Diese Tatsache ist ein weiteres Indiz, wenn nicht Beweis, daß die Korrelation und Umrechnung für das Maya-Null-Datum auf das Gregorianische Datum 11./13.August 3114 v.Chr. richtig erscheint (und keine wissenschaftliche Einigkeit darstellt), und ja auch die Umrechnung der Dresdener Kodex Supernummer 9.9.16.0.0. bestätigt hat (s. S. 71/72 in diesem Buch).
Aber können wir annehmen, daß den Maya die Taumelbewegung der Erdachse, die Präzession bekannt war? Diese Frage wird in der Fachwelt nicht einheitlich beantwortet. Es gibt Stimmen dafür, dagegen und der Enthaltung. Jedenfalls sei Präzession über die Zeiten beobachtbar, sagt der Astronom A. Aveni. Zudem ist es schon erstaunlich, dass die Maya einen Kalender in grauen Vorzeiten entwickelten, dessen Ende erst in heutiger Zeit erreicht wird.
Für de Santillana und von Dechend verursacht in der Vorstellung der Völker die Präzession kataklystische Weltunfälle und das Auf- und Abtauchen von Weltzeitaltern und ist von vielen Völkern in ihren Mythen thematisiert worden.

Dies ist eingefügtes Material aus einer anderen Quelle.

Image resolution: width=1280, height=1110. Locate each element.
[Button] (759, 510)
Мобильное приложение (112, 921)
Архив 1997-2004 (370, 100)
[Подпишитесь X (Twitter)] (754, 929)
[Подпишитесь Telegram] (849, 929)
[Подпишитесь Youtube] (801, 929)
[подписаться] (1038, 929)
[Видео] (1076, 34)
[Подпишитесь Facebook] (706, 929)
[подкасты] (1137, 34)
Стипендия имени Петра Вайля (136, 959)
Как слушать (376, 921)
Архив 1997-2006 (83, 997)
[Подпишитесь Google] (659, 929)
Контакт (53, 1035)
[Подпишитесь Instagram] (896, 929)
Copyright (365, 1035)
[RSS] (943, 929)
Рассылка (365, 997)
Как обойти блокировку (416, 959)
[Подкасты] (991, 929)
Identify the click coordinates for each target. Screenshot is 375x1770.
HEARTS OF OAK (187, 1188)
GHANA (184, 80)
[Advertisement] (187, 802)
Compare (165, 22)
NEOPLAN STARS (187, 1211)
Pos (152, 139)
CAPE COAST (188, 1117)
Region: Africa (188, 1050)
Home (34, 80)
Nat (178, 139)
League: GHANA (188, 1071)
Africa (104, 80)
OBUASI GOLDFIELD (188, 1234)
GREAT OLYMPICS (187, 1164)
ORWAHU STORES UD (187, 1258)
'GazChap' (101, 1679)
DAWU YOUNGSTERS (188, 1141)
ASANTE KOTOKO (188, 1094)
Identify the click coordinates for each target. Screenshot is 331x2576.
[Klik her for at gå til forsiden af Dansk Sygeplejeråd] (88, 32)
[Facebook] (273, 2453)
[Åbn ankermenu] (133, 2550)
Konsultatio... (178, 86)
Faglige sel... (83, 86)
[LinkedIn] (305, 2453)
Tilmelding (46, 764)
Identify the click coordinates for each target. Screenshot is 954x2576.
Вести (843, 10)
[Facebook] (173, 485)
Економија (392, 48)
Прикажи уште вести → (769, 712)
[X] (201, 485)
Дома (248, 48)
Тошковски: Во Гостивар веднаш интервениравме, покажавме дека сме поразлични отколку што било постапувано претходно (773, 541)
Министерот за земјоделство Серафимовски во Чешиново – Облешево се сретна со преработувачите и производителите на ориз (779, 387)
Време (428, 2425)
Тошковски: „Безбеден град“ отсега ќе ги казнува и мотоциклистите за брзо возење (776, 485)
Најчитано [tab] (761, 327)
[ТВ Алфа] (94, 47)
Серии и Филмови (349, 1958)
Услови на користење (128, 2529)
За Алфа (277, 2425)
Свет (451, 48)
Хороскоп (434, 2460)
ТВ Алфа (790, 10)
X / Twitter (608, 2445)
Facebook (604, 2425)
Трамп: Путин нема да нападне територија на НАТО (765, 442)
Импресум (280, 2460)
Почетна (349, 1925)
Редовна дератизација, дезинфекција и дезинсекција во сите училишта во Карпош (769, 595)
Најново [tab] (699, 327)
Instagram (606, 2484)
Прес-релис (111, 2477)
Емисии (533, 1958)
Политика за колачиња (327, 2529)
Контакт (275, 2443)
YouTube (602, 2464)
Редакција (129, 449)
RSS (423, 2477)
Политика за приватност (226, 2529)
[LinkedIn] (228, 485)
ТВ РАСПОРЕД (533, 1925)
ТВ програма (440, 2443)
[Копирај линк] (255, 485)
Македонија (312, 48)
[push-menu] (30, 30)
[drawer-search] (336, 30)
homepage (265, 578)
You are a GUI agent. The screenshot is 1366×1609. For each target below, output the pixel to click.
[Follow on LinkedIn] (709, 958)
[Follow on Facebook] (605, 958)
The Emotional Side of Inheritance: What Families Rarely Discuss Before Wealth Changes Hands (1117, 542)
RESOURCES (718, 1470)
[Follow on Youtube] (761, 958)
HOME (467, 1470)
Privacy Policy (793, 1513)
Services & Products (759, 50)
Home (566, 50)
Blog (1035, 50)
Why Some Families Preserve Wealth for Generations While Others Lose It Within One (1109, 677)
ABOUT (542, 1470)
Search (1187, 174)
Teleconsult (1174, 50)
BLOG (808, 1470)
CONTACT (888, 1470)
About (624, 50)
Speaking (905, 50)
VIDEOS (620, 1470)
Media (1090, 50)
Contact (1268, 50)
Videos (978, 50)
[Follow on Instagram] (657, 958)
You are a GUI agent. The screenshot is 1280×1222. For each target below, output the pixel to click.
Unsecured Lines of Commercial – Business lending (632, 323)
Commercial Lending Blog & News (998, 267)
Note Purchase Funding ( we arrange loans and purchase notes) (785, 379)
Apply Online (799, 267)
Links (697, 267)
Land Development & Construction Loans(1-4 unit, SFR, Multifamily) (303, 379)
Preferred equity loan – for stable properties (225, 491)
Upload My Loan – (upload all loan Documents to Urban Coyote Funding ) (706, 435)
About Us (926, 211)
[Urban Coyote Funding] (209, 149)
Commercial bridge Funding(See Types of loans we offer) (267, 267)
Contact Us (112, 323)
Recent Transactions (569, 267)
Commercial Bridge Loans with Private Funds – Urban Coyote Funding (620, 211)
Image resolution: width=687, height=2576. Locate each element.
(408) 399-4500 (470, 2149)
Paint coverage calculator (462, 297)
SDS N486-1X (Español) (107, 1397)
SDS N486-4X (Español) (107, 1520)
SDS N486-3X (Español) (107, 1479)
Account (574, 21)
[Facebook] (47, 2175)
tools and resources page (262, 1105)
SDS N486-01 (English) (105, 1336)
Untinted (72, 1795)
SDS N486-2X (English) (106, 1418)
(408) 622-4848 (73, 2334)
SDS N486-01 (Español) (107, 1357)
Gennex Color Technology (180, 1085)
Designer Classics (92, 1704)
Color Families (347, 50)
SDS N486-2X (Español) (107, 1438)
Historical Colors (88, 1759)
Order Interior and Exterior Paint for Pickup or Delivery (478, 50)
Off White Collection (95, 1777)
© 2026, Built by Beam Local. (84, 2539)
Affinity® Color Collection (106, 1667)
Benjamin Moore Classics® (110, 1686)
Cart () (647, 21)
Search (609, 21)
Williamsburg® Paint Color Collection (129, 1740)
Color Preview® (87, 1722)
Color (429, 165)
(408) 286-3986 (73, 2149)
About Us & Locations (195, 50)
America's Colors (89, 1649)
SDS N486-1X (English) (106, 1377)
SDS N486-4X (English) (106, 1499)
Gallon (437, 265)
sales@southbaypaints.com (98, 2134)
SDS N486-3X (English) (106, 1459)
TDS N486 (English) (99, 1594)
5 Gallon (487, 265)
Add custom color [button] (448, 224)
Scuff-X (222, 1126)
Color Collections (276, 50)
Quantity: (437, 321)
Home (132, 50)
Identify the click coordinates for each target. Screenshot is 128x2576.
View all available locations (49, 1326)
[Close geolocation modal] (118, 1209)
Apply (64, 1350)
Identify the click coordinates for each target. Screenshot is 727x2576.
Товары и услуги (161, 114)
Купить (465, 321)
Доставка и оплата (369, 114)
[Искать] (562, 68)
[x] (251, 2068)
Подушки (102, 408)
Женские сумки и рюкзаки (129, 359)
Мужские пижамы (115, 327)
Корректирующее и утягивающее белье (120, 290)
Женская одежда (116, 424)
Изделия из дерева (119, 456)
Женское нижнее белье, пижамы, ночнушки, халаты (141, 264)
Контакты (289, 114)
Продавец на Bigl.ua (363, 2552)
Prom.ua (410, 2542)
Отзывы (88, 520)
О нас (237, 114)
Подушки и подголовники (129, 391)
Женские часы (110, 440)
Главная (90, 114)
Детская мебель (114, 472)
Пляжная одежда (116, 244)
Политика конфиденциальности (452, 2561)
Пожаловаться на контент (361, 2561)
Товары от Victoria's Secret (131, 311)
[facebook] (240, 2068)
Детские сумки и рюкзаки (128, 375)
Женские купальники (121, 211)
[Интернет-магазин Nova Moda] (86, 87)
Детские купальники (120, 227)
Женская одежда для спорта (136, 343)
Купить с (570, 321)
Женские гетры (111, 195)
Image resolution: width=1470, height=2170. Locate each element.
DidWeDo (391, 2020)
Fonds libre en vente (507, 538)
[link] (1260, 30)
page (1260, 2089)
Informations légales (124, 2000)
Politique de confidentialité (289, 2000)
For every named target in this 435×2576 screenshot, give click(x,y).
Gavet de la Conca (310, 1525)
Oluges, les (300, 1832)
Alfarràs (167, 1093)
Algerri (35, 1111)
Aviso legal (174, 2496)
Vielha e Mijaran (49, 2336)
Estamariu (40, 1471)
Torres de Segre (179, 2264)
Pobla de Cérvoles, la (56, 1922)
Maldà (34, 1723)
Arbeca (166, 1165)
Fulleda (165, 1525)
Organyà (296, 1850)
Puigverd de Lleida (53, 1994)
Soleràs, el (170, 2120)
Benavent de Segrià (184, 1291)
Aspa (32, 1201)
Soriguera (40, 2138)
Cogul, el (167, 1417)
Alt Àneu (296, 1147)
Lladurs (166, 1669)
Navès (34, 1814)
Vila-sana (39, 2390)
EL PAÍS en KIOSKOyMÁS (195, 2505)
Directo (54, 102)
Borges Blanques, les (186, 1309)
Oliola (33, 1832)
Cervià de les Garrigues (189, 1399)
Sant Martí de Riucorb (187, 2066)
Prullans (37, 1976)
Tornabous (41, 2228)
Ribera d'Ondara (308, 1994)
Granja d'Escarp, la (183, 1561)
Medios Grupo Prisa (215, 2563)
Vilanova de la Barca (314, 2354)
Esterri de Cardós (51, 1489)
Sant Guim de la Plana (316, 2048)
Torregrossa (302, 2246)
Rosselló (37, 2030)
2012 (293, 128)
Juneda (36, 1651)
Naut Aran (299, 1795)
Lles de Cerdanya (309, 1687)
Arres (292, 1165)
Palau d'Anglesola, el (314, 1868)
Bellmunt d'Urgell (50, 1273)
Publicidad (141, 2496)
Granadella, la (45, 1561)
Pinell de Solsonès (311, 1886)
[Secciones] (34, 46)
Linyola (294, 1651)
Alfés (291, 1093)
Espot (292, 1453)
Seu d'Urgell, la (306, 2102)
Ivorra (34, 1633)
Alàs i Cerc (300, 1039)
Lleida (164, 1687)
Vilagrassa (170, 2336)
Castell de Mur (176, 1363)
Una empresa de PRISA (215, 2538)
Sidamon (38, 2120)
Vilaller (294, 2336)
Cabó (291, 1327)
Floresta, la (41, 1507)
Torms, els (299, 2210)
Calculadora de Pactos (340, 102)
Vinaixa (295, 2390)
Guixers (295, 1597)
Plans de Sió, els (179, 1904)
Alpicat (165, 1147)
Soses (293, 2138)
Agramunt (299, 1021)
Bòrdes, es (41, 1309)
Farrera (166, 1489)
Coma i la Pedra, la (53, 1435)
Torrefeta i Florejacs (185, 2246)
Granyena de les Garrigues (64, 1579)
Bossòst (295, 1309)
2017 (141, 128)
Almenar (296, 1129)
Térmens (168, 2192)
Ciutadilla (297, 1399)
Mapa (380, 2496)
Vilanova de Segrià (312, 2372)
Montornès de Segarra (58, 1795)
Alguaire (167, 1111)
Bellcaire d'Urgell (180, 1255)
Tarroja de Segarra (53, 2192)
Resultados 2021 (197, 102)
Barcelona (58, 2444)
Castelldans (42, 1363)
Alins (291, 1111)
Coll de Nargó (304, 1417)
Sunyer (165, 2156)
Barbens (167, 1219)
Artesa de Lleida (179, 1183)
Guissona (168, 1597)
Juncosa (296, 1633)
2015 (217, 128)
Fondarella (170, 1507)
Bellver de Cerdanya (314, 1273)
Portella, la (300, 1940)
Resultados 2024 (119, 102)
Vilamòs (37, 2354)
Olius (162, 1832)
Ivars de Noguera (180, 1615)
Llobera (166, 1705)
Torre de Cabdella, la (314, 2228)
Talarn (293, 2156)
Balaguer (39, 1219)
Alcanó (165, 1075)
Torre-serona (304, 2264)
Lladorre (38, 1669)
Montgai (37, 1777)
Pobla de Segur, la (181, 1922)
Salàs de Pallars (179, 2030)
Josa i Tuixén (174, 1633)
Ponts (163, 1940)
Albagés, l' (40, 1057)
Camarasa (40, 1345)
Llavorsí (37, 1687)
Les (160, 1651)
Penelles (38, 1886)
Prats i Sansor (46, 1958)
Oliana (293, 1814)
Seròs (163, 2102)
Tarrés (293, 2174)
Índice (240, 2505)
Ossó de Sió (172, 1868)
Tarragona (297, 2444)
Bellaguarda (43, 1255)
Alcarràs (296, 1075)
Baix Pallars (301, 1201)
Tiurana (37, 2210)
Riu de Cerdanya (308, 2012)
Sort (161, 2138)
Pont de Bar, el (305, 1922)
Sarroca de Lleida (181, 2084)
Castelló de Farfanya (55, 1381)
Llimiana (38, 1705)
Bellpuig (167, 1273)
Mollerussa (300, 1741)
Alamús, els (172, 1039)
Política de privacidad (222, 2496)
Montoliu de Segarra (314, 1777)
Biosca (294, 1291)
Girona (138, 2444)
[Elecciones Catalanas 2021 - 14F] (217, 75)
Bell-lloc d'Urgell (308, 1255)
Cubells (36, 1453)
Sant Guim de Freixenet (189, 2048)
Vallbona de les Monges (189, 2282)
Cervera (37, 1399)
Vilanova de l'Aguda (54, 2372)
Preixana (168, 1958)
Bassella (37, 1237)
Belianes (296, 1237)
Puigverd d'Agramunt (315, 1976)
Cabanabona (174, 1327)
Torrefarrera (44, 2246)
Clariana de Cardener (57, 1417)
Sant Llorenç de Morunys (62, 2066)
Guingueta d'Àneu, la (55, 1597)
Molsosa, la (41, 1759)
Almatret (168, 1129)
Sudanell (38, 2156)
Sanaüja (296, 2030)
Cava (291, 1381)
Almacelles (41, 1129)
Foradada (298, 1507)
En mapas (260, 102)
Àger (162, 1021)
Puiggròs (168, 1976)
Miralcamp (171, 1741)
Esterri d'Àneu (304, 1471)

Auch bei den Maya gibt es mehrere Weltzeitalter. Und am 21.12.2012 kommen über die Konjunktion Gottvater Sonne und die kosmische Mutter zusammen, der Geburtskanal des Sternentores wird geöffnet, eine Neukreation und Neugeburt der Welt stellt sich ein. Und das Ende des aktuellen Zyklus 2012 bedeutet nicht das Ende der Welt, sondern einer Welt und die Geburt einer neuen in Zeit und Raum, im Himmel und auf Erden!